Saved data entries:
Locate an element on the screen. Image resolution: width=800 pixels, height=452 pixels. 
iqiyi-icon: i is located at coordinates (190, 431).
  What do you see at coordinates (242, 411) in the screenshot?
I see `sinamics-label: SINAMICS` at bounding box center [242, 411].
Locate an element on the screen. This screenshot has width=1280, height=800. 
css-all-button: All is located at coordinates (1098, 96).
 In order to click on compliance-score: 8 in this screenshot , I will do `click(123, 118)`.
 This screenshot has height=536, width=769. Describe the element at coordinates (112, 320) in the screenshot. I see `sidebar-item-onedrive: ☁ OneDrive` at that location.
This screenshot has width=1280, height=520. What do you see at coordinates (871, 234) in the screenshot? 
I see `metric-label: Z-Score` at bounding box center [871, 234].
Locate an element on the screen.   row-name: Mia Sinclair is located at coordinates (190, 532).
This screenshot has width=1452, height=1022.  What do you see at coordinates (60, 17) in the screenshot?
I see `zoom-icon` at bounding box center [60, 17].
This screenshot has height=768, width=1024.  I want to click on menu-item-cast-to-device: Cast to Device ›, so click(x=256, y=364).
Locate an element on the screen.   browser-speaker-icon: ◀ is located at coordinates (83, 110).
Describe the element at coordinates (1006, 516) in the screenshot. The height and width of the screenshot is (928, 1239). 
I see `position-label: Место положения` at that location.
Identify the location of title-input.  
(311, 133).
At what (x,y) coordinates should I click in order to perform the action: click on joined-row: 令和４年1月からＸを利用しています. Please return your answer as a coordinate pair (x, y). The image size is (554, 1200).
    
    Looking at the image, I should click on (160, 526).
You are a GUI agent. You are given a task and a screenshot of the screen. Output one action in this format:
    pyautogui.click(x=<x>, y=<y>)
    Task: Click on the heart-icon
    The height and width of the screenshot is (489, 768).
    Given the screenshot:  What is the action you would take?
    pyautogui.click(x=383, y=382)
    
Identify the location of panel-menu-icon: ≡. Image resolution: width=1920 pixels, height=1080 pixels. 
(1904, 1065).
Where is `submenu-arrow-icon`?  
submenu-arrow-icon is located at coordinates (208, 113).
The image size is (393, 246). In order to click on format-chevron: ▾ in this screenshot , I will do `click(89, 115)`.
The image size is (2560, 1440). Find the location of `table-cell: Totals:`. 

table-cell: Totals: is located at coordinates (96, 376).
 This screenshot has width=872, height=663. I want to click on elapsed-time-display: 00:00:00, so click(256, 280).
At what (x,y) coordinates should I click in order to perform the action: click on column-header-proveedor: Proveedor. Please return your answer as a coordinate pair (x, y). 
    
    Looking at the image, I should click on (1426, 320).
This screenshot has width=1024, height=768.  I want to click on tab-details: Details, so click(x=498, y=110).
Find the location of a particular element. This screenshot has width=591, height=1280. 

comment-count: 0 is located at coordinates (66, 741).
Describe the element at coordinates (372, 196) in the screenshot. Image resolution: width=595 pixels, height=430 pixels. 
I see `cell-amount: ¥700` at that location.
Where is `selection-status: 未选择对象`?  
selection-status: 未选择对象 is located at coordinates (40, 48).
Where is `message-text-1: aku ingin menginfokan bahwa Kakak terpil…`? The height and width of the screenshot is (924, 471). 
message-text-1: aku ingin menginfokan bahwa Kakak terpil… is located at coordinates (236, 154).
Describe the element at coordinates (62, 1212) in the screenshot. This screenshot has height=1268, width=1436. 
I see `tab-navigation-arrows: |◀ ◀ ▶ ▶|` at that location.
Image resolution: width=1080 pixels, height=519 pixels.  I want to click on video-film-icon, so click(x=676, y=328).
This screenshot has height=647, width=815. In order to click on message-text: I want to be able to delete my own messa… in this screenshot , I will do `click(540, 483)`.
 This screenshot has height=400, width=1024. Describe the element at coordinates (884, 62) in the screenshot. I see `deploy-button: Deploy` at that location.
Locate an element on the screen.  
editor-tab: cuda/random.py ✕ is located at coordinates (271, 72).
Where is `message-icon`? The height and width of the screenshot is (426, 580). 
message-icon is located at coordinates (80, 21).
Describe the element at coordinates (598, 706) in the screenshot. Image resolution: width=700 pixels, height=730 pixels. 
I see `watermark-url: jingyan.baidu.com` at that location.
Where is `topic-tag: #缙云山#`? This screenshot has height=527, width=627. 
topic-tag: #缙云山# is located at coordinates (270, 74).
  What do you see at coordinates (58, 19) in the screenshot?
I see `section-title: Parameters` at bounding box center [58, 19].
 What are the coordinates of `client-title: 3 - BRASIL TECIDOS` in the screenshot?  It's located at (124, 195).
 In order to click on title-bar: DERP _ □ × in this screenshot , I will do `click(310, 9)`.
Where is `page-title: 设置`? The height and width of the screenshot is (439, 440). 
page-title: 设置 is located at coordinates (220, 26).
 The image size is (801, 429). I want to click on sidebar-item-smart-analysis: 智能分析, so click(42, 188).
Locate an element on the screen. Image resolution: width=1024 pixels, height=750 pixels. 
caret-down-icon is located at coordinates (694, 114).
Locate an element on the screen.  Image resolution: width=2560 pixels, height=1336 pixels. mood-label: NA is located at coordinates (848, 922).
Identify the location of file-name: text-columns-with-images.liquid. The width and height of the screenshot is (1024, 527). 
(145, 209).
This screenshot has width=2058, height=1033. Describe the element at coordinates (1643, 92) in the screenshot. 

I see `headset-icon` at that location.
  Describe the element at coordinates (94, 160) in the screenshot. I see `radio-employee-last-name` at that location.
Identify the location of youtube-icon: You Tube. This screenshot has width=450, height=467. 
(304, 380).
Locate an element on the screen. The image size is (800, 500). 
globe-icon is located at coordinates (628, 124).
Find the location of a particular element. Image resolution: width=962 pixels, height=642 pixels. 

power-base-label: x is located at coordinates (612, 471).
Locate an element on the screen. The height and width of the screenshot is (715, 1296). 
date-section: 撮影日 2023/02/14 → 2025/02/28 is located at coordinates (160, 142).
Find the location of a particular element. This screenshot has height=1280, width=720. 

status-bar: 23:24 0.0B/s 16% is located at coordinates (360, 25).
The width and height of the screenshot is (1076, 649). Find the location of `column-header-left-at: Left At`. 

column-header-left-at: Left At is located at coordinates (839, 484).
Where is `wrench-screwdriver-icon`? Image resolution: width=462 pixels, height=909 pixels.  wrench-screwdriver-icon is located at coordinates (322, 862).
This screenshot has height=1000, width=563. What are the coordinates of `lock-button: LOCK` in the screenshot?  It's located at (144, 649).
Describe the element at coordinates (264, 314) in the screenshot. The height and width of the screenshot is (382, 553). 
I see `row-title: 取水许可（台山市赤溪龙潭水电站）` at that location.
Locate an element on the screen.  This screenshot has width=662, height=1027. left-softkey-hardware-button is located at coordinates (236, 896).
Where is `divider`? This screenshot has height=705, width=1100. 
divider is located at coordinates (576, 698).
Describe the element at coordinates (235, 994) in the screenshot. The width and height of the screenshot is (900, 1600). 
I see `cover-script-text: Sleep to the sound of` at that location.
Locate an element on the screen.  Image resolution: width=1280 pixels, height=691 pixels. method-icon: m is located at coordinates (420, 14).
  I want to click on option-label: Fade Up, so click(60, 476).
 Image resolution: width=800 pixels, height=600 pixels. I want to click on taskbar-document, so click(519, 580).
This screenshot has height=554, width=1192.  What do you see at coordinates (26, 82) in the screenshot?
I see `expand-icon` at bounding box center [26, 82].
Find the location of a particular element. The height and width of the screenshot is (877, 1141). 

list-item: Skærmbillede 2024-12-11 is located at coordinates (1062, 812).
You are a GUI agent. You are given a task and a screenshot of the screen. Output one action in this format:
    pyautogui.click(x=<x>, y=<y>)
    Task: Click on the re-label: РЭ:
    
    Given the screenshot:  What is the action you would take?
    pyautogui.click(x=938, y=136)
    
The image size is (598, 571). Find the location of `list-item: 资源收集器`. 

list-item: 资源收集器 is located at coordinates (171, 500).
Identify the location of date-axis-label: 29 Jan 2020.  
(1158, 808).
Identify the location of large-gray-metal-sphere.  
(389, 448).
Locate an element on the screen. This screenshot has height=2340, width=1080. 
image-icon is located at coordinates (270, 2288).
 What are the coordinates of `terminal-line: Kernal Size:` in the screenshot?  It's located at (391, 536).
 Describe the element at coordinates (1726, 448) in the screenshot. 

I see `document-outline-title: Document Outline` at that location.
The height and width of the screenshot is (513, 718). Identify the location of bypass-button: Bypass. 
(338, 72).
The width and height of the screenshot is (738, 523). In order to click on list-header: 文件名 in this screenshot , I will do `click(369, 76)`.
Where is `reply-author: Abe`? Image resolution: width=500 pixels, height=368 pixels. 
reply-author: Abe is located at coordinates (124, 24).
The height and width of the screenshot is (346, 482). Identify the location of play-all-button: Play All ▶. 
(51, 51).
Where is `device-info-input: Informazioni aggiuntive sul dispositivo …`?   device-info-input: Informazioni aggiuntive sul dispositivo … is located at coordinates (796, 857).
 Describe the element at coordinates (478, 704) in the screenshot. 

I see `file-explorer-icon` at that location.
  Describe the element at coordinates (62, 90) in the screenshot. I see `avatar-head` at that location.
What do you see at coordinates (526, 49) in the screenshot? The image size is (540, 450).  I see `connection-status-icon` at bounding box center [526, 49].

■ EXERCISE AIM: Quote the records from the line that contains "This screenshot has height=647, width=815." through the line that contains "editor-tab: cuda/random.py ✕", reproducing each line without change.

■ RESULT:
This screenshot has height=647, width=815. In order to click on message-text: I want to be able to delete my own messa… in this screenshot , I will do `click(540, 483)`.
 This screenshot has height=400, width=1024. Describe the element at coordinates (884, 62) in the screenshot. I see `deploy-button: Deploy` at that location.
Locate an element on the screen.  
editor-tab: cuda/random.py ✕ is located at coordinates (271, 72).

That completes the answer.